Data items
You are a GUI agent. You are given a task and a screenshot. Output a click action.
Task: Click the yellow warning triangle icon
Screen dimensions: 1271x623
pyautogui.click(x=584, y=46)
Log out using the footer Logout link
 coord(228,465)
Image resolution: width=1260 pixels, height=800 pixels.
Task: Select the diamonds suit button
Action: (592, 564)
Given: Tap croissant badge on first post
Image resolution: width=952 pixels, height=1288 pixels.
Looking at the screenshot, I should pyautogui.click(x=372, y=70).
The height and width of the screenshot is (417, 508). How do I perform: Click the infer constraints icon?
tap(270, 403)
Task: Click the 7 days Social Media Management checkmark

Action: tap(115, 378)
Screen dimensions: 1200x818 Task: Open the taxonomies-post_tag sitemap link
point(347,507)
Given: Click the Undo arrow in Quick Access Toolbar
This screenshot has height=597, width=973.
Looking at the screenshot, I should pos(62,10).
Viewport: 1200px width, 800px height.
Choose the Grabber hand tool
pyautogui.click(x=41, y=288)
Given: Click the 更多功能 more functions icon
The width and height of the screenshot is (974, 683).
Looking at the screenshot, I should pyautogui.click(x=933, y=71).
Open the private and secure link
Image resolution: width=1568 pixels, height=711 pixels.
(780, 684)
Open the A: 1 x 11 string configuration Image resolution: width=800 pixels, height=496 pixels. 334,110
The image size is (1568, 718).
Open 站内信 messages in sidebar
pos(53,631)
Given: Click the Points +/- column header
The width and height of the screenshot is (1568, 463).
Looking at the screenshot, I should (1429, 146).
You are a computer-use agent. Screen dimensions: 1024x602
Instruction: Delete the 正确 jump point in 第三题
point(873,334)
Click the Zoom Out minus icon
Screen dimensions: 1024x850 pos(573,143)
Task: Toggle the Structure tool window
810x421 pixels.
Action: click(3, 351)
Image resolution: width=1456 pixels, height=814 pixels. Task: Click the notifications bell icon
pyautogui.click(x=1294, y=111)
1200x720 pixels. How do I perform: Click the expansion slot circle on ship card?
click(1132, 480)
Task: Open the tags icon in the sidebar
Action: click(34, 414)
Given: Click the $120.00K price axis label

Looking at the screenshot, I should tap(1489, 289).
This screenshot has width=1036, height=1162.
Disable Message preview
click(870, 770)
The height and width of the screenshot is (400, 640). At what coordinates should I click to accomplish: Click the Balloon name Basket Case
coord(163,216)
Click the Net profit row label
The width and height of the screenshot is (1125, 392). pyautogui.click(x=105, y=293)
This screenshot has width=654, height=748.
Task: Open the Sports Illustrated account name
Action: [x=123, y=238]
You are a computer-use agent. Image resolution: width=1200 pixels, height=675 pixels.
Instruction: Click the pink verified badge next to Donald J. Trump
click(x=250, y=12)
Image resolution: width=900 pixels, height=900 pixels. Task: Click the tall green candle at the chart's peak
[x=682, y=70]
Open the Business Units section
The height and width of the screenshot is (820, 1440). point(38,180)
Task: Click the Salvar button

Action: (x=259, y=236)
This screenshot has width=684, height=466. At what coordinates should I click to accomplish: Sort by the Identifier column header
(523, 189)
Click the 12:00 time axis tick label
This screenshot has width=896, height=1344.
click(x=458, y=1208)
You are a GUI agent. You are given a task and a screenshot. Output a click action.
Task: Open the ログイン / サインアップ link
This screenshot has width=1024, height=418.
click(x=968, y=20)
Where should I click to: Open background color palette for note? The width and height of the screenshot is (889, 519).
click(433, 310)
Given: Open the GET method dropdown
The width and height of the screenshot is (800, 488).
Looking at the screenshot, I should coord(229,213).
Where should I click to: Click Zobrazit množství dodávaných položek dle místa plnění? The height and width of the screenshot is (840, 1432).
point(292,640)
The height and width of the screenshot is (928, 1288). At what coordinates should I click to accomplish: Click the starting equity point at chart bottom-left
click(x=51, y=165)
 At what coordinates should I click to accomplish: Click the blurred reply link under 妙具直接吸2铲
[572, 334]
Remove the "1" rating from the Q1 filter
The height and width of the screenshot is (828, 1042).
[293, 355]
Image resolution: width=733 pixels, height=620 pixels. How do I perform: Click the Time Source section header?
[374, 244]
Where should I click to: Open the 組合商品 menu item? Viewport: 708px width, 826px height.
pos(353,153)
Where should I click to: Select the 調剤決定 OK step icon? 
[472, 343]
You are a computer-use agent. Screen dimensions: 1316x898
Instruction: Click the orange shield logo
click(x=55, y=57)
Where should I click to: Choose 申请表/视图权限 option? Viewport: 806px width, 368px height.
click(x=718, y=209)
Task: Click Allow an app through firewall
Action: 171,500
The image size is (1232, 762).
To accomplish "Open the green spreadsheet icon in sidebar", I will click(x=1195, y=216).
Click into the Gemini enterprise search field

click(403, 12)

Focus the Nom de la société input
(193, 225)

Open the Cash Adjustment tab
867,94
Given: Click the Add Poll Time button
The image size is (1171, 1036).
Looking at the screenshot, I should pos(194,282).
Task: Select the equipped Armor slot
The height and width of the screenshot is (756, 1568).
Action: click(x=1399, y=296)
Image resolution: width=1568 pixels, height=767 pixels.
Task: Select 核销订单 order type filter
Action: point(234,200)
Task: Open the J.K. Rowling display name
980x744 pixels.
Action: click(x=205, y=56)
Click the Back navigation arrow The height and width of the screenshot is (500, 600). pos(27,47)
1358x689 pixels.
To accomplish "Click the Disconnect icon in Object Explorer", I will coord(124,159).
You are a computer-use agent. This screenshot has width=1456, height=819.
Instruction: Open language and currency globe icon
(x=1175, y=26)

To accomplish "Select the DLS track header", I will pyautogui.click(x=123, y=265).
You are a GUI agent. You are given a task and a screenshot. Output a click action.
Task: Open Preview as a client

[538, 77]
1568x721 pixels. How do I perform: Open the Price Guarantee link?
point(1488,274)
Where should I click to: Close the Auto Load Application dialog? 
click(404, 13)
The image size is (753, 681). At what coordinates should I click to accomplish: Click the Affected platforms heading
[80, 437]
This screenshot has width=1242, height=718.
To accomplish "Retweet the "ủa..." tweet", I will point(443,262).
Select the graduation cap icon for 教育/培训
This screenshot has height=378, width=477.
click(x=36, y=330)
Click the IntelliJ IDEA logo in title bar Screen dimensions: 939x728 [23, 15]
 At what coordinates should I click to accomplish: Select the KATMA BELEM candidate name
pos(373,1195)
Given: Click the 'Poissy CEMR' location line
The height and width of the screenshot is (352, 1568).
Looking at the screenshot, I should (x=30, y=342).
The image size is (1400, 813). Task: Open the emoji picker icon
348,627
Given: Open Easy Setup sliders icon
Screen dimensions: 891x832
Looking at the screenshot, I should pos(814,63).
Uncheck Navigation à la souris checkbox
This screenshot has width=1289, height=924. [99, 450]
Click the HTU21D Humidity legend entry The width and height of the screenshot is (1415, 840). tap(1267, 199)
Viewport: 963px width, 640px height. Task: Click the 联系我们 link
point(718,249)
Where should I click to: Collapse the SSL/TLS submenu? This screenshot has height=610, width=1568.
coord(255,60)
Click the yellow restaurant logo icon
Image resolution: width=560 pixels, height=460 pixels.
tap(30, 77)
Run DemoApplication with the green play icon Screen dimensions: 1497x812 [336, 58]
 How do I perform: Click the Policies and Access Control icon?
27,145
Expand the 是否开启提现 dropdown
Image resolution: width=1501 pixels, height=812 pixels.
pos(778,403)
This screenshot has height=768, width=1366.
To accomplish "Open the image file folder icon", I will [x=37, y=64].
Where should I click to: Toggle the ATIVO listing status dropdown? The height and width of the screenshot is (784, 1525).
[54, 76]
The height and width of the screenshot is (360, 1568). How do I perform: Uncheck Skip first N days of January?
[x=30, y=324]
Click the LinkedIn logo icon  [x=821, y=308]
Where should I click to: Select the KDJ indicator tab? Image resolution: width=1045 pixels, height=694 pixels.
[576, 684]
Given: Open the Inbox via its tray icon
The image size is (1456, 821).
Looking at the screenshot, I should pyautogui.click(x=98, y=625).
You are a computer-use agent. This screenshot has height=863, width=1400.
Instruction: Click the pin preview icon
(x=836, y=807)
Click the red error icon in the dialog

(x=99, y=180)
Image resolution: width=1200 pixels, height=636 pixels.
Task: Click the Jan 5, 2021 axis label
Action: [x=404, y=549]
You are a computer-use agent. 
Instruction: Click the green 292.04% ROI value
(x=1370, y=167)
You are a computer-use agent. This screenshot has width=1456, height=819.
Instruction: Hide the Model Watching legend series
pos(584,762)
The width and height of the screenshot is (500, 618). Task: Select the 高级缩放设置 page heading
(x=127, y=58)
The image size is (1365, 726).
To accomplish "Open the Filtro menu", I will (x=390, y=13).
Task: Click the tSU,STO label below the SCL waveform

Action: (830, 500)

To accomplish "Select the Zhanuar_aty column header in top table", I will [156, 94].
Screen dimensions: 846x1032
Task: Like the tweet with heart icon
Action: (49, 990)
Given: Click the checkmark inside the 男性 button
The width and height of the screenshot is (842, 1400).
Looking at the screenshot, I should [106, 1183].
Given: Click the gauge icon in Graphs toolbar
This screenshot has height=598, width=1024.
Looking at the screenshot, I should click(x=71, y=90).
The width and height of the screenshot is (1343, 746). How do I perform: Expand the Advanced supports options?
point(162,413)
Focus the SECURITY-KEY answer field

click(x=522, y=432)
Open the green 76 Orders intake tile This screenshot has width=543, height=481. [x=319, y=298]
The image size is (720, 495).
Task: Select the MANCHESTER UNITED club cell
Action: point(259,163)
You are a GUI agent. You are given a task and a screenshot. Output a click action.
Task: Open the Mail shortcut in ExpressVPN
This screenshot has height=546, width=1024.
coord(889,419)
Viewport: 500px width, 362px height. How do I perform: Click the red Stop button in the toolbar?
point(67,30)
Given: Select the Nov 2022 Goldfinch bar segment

__TASK ITEM__: Search the records above for the string "yellow". Report each line that has it.

__SOLUTION BELOW__:
Task: Click the yellow warning triangle icon
Click the yellow restaurant logo icon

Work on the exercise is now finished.